’We need support’: Truck ferry operator seeks financial help from Michigan and Ottawa
The owner of the Detroit Windsor Truck Ferry is asking for $160,000 a month to keep afloat.
“For 33 years, we've been self sufficient. But the last years have been very difficult,” President Gregg Ward told CTV News. “I think Detroit-Windsor is the only location where you have private border crossings. It's a very anomalous situation. And then we need support. That's just the way it is.”
The truck ferry moves hazardous materials and over-sized loads across the border.
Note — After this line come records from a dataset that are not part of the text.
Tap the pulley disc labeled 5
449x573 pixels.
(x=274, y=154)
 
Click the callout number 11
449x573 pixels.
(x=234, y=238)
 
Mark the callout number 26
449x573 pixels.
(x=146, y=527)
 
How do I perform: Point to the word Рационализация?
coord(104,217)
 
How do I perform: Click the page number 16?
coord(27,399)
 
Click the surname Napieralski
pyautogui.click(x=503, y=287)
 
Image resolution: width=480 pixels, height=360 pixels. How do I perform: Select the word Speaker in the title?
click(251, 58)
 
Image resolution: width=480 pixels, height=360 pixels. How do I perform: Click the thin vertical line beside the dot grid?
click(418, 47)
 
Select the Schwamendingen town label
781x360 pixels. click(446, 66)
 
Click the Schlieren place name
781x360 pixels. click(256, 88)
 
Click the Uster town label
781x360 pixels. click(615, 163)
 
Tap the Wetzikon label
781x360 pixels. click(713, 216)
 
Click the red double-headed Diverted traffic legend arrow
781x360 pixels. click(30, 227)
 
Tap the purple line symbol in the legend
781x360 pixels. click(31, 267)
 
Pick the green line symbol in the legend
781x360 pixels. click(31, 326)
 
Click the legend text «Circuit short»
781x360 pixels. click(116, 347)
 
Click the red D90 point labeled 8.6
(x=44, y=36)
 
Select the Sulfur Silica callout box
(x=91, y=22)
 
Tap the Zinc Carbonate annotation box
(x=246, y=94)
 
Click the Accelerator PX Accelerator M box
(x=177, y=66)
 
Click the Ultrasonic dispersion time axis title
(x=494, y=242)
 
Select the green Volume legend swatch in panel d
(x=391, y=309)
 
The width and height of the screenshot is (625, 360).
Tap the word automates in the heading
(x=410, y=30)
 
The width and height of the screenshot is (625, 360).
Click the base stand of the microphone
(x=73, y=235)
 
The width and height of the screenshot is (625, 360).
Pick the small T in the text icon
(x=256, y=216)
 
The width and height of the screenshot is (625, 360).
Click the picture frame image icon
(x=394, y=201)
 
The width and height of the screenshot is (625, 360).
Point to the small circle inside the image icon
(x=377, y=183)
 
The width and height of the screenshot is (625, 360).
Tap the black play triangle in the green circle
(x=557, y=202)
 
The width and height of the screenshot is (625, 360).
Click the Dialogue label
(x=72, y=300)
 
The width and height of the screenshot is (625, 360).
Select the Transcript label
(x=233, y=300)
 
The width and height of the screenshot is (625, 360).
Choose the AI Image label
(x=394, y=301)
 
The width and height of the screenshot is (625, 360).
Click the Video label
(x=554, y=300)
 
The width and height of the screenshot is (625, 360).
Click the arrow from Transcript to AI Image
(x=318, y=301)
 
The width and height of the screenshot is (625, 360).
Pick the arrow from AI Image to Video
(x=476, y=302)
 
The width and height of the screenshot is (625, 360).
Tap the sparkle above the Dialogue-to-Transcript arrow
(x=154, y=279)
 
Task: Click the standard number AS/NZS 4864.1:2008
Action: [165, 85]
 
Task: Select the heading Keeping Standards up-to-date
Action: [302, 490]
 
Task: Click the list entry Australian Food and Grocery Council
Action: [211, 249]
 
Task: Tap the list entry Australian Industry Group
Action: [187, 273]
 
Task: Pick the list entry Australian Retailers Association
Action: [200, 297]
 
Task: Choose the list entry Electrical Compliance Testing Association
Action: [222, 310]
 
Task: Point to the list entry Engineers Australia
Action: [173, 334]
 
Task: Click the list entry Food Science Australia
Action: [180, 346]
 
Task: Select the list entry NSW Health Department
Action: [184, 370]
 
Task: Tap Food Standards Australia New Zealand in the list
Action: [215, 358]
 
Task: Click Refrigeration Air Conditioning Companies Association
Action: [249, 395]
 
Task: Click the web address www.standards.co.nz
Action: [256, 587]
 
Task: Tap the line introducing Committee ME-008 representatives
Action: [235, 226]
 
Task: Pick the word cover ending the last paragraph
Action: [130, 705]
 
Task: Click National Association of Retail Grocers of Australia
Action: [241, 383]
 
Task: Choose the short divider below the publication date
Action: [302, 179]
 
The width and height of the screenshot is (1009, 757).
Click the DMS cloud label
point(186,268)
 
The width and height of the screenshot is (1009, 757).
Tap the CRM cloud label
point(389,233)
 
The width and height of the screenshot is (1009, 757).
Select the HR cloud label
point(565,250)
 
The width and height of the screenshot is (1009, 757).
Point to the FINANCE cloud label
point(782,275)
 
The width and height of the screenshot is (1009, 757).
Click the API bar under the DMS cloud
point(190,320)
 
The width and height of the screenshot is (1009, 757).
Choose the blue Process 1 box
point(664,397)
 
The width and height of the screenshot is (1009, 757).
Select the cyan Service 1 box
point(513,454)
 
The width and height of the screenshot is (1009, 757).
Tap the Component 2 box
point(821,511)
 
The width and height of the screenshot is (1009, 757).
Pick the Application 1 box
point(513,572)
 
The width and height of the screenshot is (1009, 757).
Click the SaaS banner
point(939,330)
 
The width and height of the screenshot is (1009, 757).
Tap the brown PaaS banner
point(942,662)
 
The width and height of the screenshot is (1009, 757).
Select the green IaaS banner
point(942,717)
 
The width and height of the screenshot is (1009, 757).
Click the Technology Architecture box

Explosives, and flammable solids and gases are not permitted to cross on the Ambassador Bridge.
The ferry can also accommodate bigger loads, according to Ward.
“Equipment and machinery can't cross the Ambassador Bridge if it's over 12 feet wide. We take trucks up to 20 feet wide,” said Ward.
When the Gordie Howe International Bridge opens, it will be equipped to handle hazardous goods.
Ward wants both sides of the border to share the $160,000 needed per month to keep the ferry operating until the bridge opens at the very least, and possibly, even after it opens to traffic.
“It's really odd that you're [Canada] spending billions of dollars to build a new bridge because you don't think there's adequate redundancy today,” said Ward. “And then you're going to allow one of the only crossings for hazmat, the only crossing for oversized trucks and critical freight during emergencies to close.”
Ward said more than 13,000 transports - many of them local - use the ferry in any given year, and if it closes, will have no choice but to add four hours onto their route and cross in Sarnia at the Bluewater Bridge.
Ward said Transport Canada has yet to reach out to him to discuss the future of the ferry.
Windsor-West MP Brian Masse has sent a letter to Transport Canada and Infrastructure Canada, warning of possible delays in the building of the Gordie Howe bridge and the battery plant in Windsor if the ferry is idled.
In a statement to CTV News, a spokesperson for Transport Canada confirmed the receipt of Masse’s letter and said they would respond to it “in due course”.